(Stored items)
• • • • •

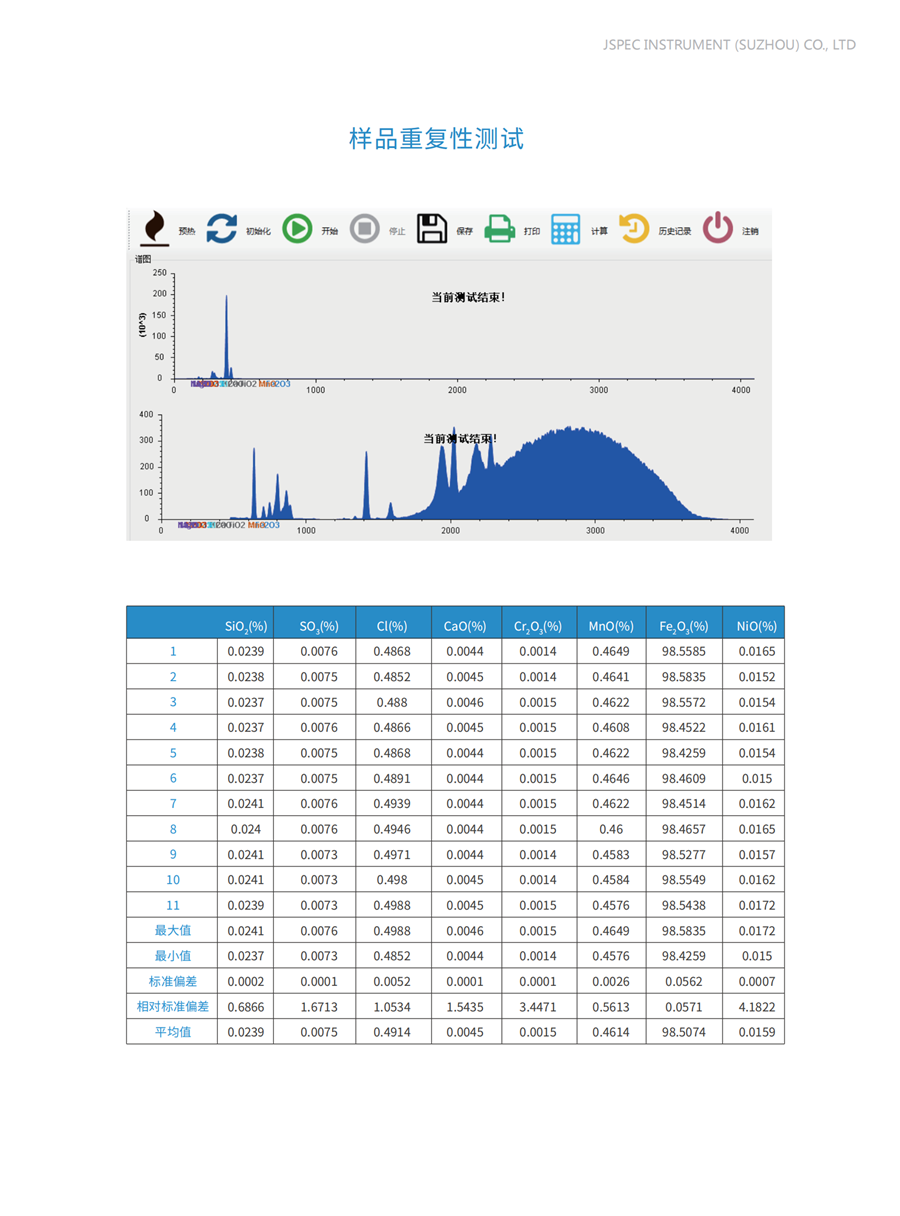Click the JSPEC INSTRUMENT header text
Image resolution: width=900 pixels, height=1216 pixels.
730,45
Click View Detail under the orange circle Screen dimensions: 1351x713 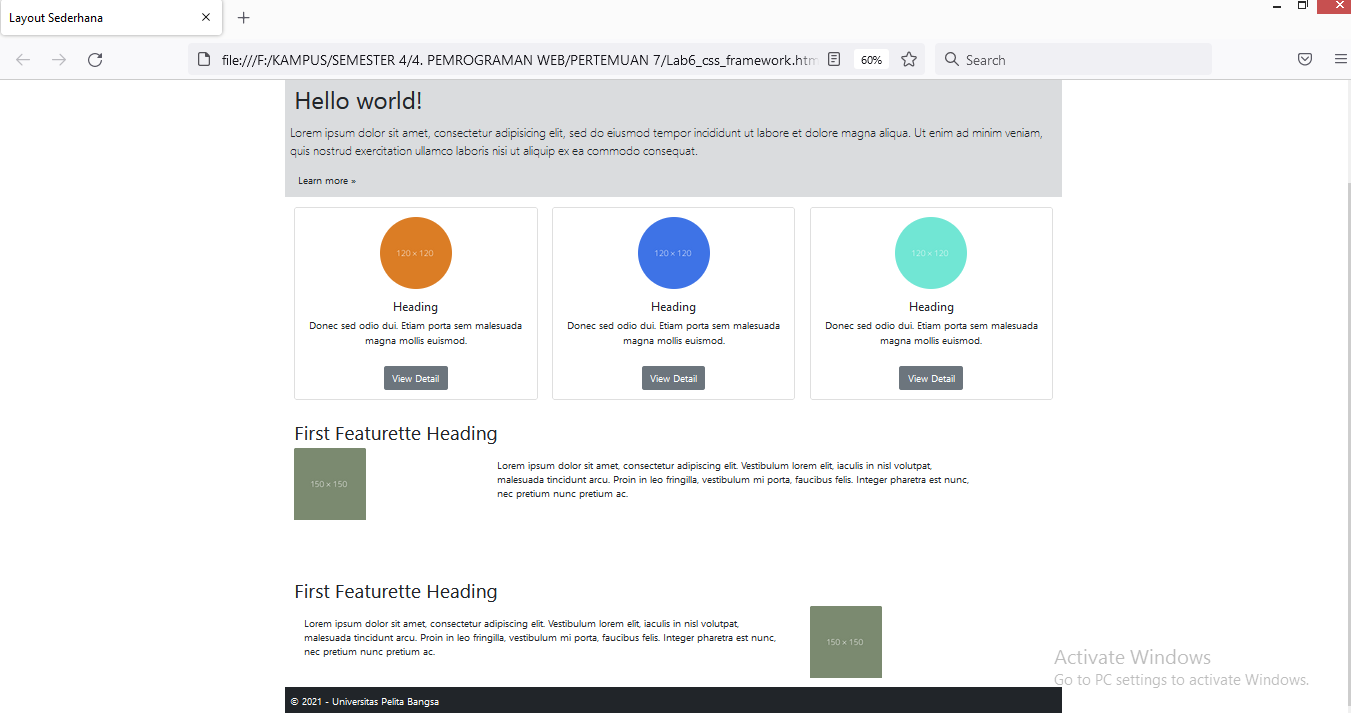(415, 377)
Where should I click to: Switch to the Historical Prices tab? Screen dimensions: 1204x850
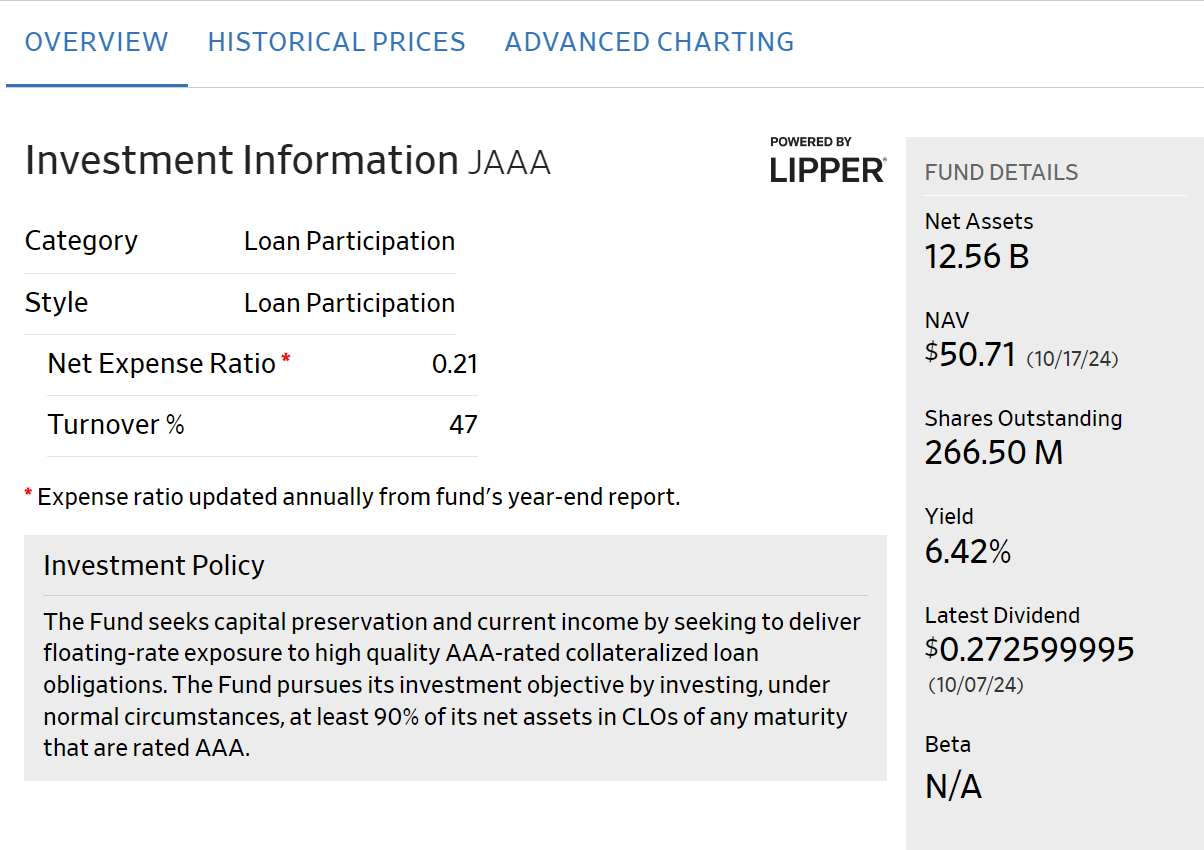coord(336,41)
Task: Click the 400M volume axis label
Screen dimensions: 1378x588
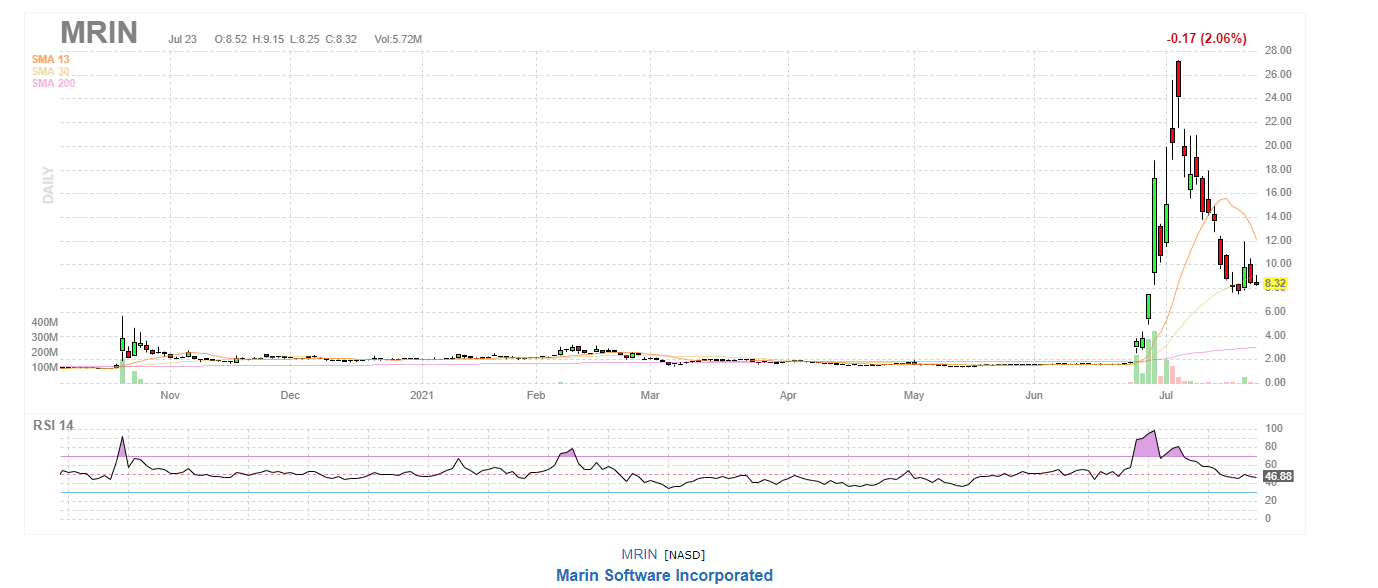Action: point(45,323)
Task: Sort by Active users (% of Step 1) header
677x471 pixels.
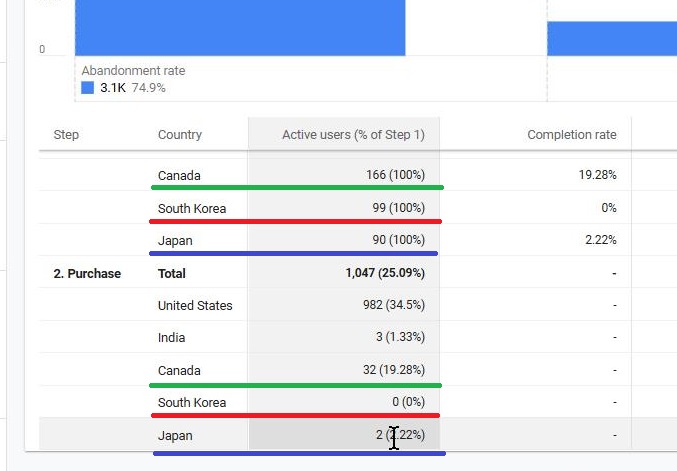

• • • • •

- [EXERCISE INSTRUCTIONS]:
Repeat the entries from the line containing "Task: Click the 400M volume axis label" through the end of the entries, inclusive, leaving out the pictures.

- [OUTPUT FOR THIS EXERCISE]:
Task: Click the 400M volume axis label
Screen dimensions: 1378x588
Action: point(45,323)
Task: Sort by Active users (% of Step 1) header
677x471 pixels.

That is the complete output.